Four months later, they were on Top of the Pops. Within five years, they were listed in the Guinness Book of Records as the most successful female group of all time and have now had 30 chart hits, selling 30 million records worldwide.

“It would have been ridiculous to think we’d still be doing this 40 years later,” Dallin says. “We never had any kind of game plan. We just wanted to be in control of everything as much as we could, so the fact it’s lasted this long is quite incredible.”

Of course, daring to have an opinion as female pop stars in the 1980s earned them the almost-inevitable reputation of being difficult. Stock Aitken and Waterman’s Pete Waterman – who produced some of their biggest hits including Venus, I Heard a Rumour and Love in the First Degree – later said they were a “nightmare” to work with.

“He liked us,” Woodward insists. “I think it was just a case of us throwing a spanner in the works every now and again and saying, ‘Actually, we don’t like that’. Just refusing to do things that weren’t for us. When you’ve got what they saw as a well-oiled machine, you don’t want someone sticking their oar in. But for us, it was our album and we wanted to do it our way.”

Though they say they never realised they were pigeonholed and patronised back then, the intervening decades have given them cause to reflect.

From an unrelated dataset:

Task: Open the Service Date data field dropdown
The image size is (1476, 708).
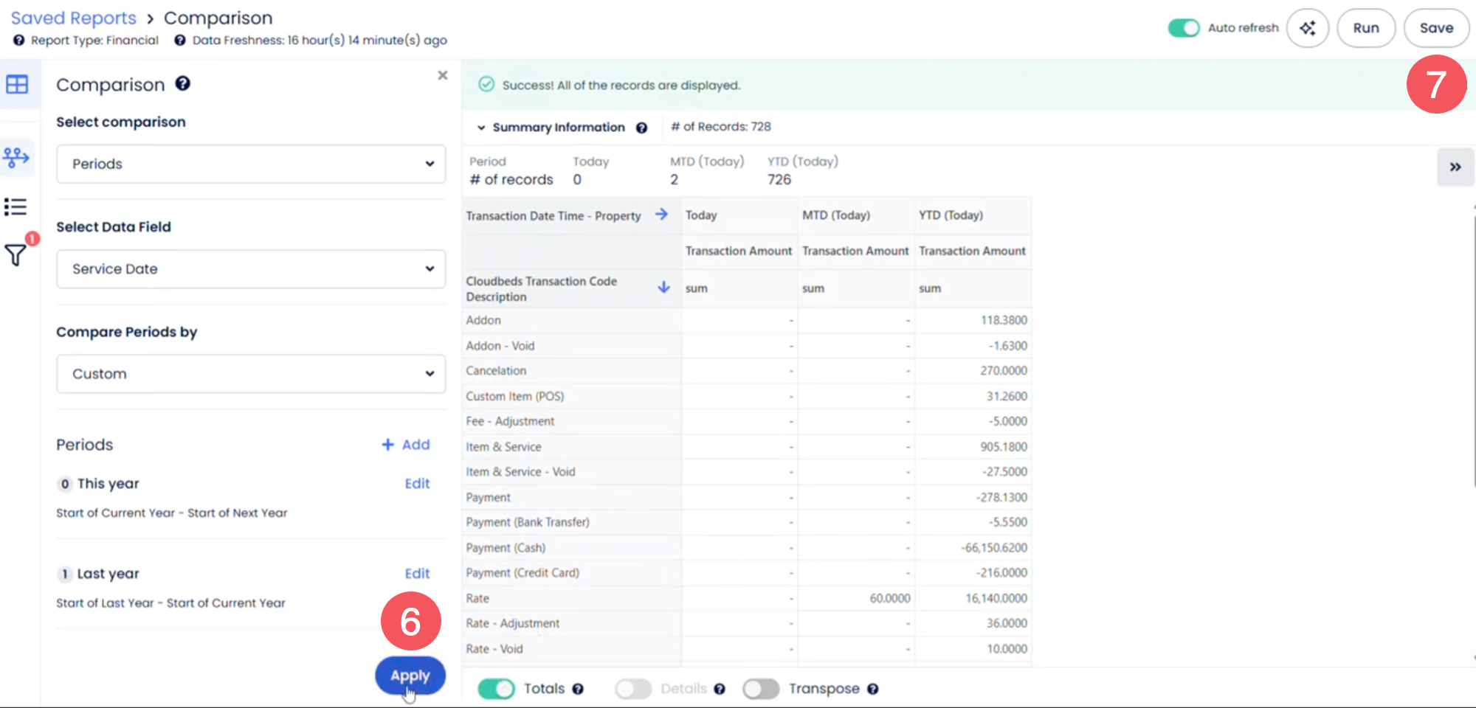Action: 251,269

“We were viewed as three little girls jumping around dancing and singing,” Dallin says. “Our career wasn’t necessarily taken seriously. And when I look back, I think we had great pop songs and all of them were hits. Why were we not afforded the respect that we should have been? We never won anything at the Brits. There were so few females around, we were almost sidelined and disregarded.”

I wonder if the MeToo movement has also made them view their early experiences in the music industry any differently. “I think we had strength in numbers,” says Woodward, who had a son with model David Scott-Evans in 1986, at the height of Bananarama’s fame, and went on to date Wham! star Andrew Ridgeley for 25 years. “If any of us had been solo artists, it could have been very different. We would huddle together and stand up to people which I think, maybe, as a young solo artist, you wouldn’t have the strength to do.

“The whole industry suffered massive amounts of sexism in lots of different forms, whether it was a comment or a brush of a hand or whatever,” she continues. “It was just the way it was.

“In hindsight, we made a stand in our own way by just getting on with it, but almost to the point where you ignore it and don’t bring it to other people’s attention. It’s fantastic that it has been now, so other girls won’t stand for that sort of thing. It’s a shame it didn’t happen sooner but I’m glad it has.”

However, both women are still grateful they found fame before the invention of social media. “It must be awful, especially when you’re young,” says Dallin, who has a grown-up daughter with her former partner, Bassey Walker.

“When we first started, you’d read comments in press articles or hear comments on the radio and I’d find it really hurtful,” Woodward agrees. “To be bombarded with that every day on social media, I’m not sure how I would have coped. It’s very hard not to take it in and think that’s how people perceive you and you’re not good enough or pretty enough or slim enough.”

Yet four decades on, they still don’t really give a damn what other people think. Having both recently turned 60, they remain schoolgirl punks at heart. Rather than do as expected, sit back and churn out relentless greatest hits packages, Bananarama have instead continued to release new music, and will follow up this week’s single with their 12th studio album, also called Masquerade. Shamelessly club-friendly, it sounds like the missing link between Pet Shop Boys and Lady Gaga and is an evocative tribute to nights out, written in deepest lockdown when we were all dreaming of escape.

“We always loved dance music and this is properly back to our roots and that clubby stuff we did right from the beginning,” says Woodward.

The terror of those early television performances may now be long gone, but Bananarama still seem surprised at how things turned out. “When we first started doing this, we were just so excited to be able to do what we wanted to do, we didn’t think about how long it would last or what we’d do next,” explains Woodward. “We’ve never had any expectations.”